Monday, July 18, 2016

2016-07-18: Tweet Visibility Dynamics in a Tweet Conversation Graph

We conducted another study in the same spirit as the first, as part of our research (funded by IMLS) to build collections for stories or events. This time we sought to understand how to extract not just a single tweet, but the conversation of which the tweet belongs to. We explored how the visibility of tweets in a conversation graph changes based on the tweet selected.

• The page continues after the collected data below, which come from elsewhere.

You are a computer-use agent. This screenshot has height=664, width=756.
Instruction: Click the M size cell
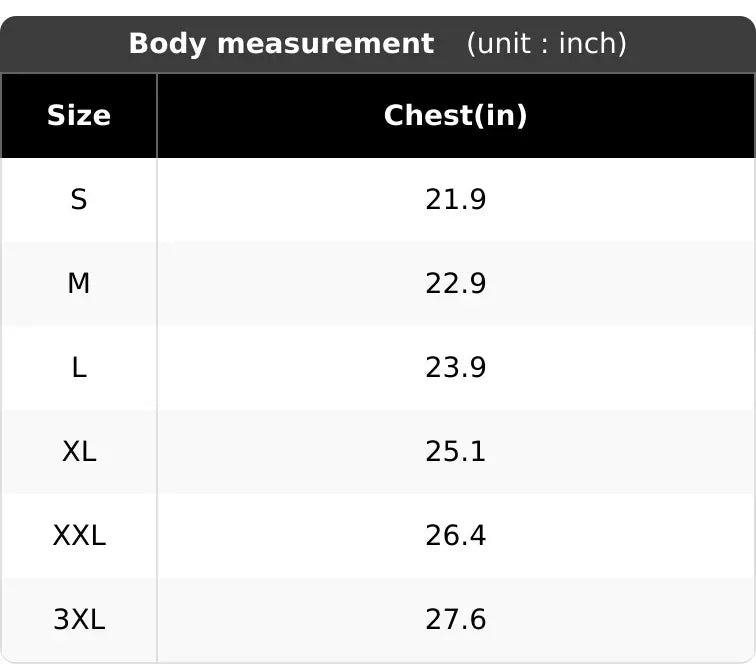(79, 284)
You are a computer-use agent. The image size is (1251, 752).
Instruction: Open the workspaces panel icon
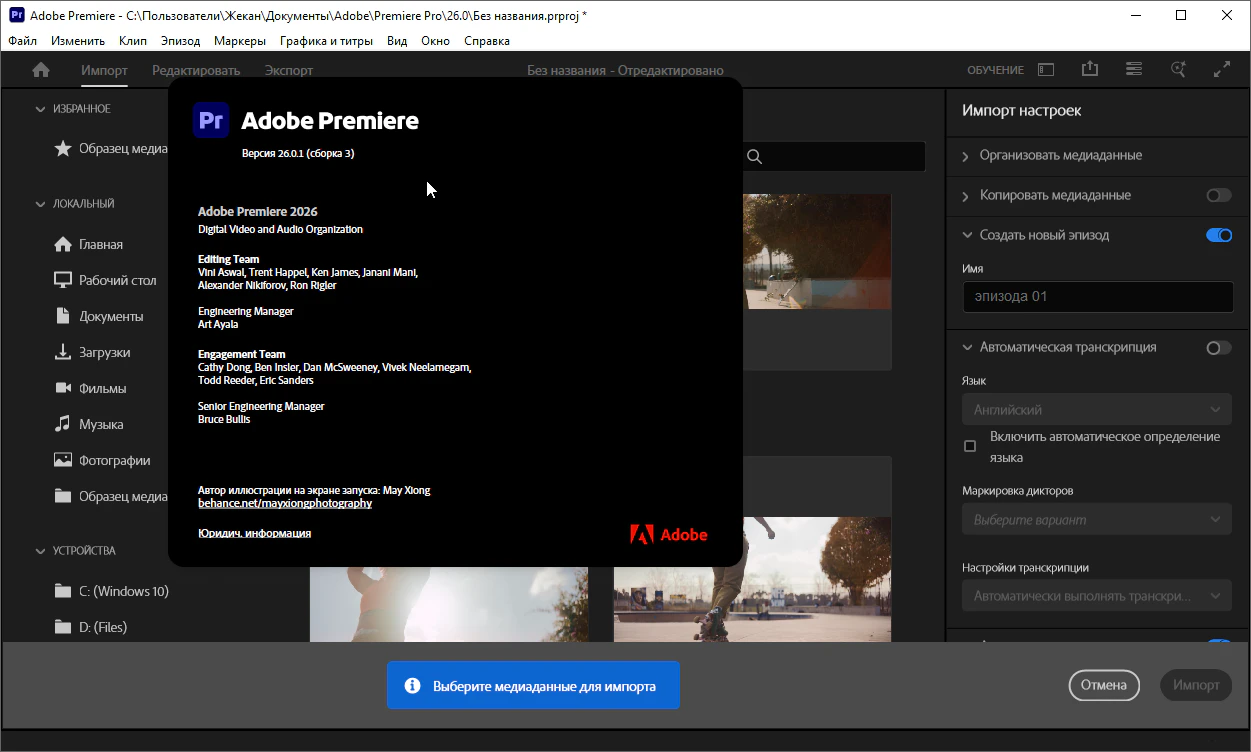click(1045, 70)
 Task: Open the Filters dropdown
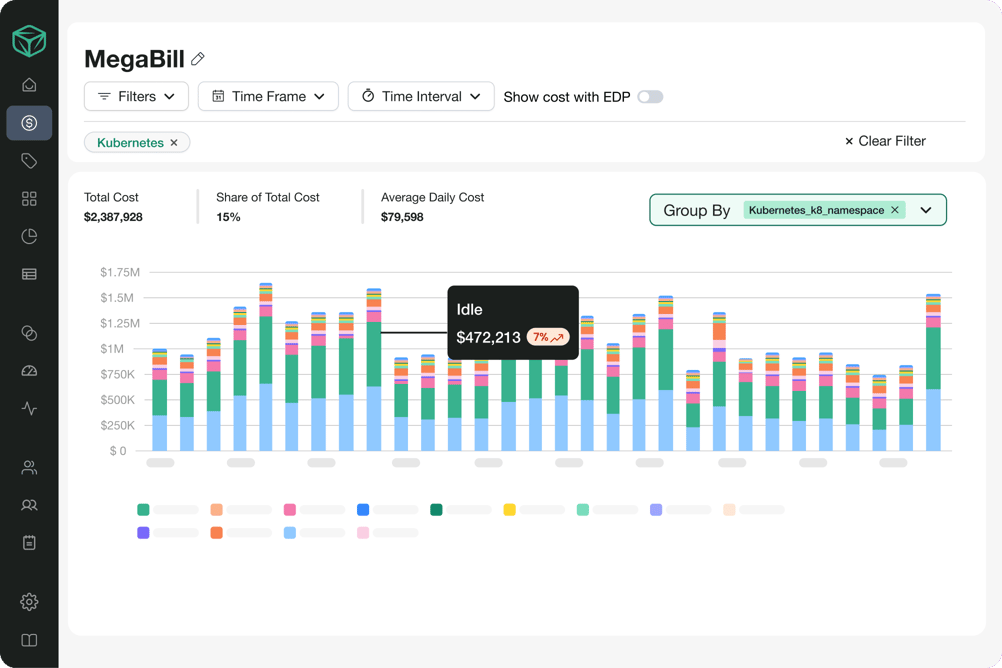click(x=136, y=97)
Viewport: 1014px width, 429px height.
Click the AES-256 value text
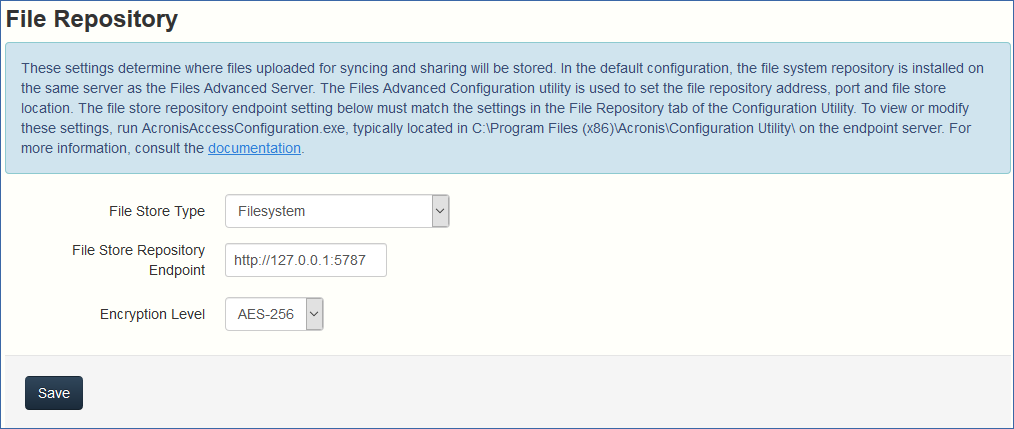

A need for archiving tweet conversations
Archiving tweets usually involves collecting tweets associated with a given hashtag. Even though this provides a "clean" way of collecting tweets about the event associated with the hashtag, something important is often missed - conversations. Not all tweets about a particular topic will have the given hashtag,  including portions of a threaded conversation, even if the initial tweet contained the hashtag. This is unfortunate because conversations may provide contextual information about tweets.
Consider the following tweet by @THEHermanCain, which contains #TrumpSpeechinFourWords
Using #TrumpSpeechinFourWords@THEHermanCain's tweet is collected. However, tweets which replied his tweet but did not include the hashtag in the reply will be excluded from the tweet collection - conversations will be excluded from the collection:

Tweets in the conversation without #TrumpSpeechinFourWords will be excluded from tweet collection
I consider conversations an important aspect of the collective narrative. Before we can archive conversations, we need to understand their nature and structure.
Fig 1: A Hypothetical Tweet Conversation Graph consisting of 8 tweets. An arrowhead points in the direction of a reply. For example, t8 replied t5.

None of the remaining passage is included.